Normand Lester a suggéré que Radio-Canada renomme l’un de ses studios du nom de ce monstre sacré de l’information. Claude Poirier, lui, a raconté que Pierre Nadeau lui téléphonait souvent à l’époque où il présentait l’émission «Le vrai négociateur», à LCN.

«C’est ici (à l’église Saint-Viateur, NDLR) qu’avaient eu lieu les funérailles de Jean Lapierre (en 2016, NDLR). Lapierre n’a jamais été remplacé, et Nadeau ne sera jamais remplacé non plus. Il a ouvert le chemin aux correspondants étrangers, et à cette époque-là, c’était bien plus difficile qu’aujourd’hui!», a argué Claude Poirier.

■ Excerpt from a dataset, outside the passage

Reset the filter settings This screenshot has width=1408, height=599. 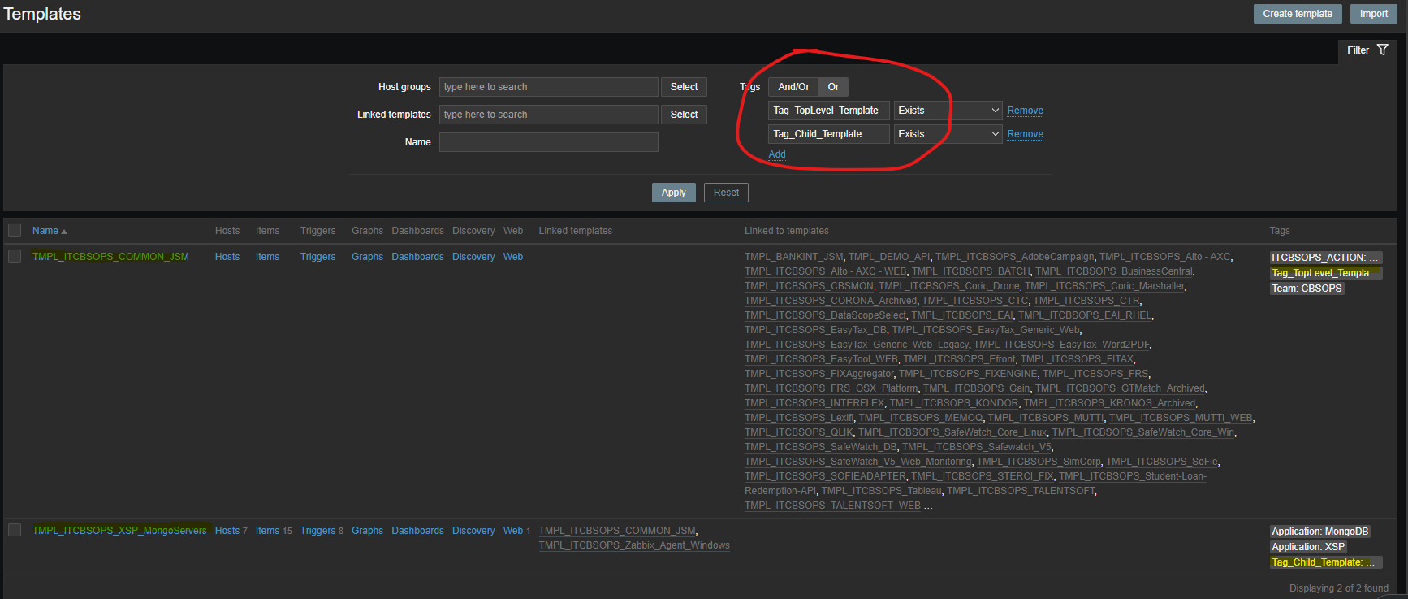(x=726, y=193)
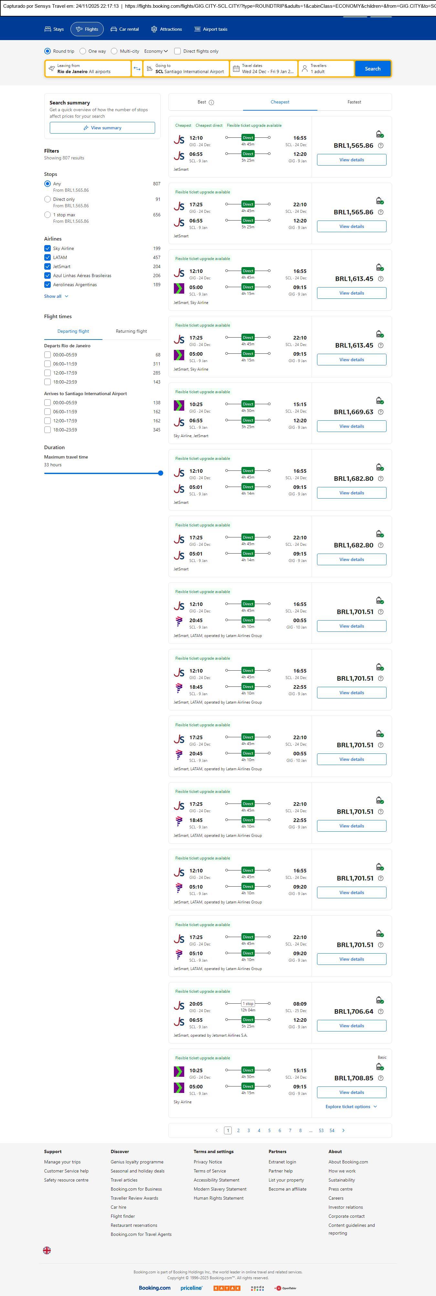Image resolution: width=436 pixels, height=1296 pixels.
Task: Switch to the Fastest sorting tab
Action: (354, 102)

Gilles Proulx a vanté les «qualités universelles d’animation» de Pierre Nadeau, qui lui a transmis sa «maladie des voyages» et son envie de reportages aux quatre coins du monde.

«Par son sens des communications et de la vulgarisation, il a réussi à ouvrir une fenêtre sur le monde, chez nous, a souligné Jean-Luc Mongrain. Il l’a fait avec sensibilité et émotion.»

Aux yeux de Pierre Craig, Pierre Nadeau a légué deux enseignements importants au peuple québécois au cours de sa carrière: que celui-ci pouvait briller à l’étranger, et qu’il était parfois nécessaire de remettre en question l’autorité, qu’elle soit politique, économique ou religieuse.

L’ancien animateur de «La Facture» s’est remémoré une entrevue de Pierre Nadeau avec Pierre Elliott Trudeau, où celui-ci, fidèle à son habitude de déstabiliser les journalistes, répondait à ses questions par des questions.

«Il s’était essayé à ce jeu-là avec Pierre Nadeau, et Nadeau lui avait répondu, textuellement, "je m’excuse, Monsieur le premier ministre. C’est moi qui pose les questions ici!" Et Trudeau, bon joueur, avait accepté de répondre. Ça nous montrait qu’un bon journaliste, poli, respectueux, mais avec de bons arguments, peut remettre l’autorité en question.»

Jean-François Lisée, Louise Marleau, Bernard Derome, Simon Durivage, Charles Tisseyre et Mireille Deylgun et son fils Félix – qui représentait son père, Jean-François Lépine, retenu par ses fonctions de directeur des représentations du Québec en Chine – étaient également présents pour adresser une ultime salutation à Pierre Nadeau, mardi.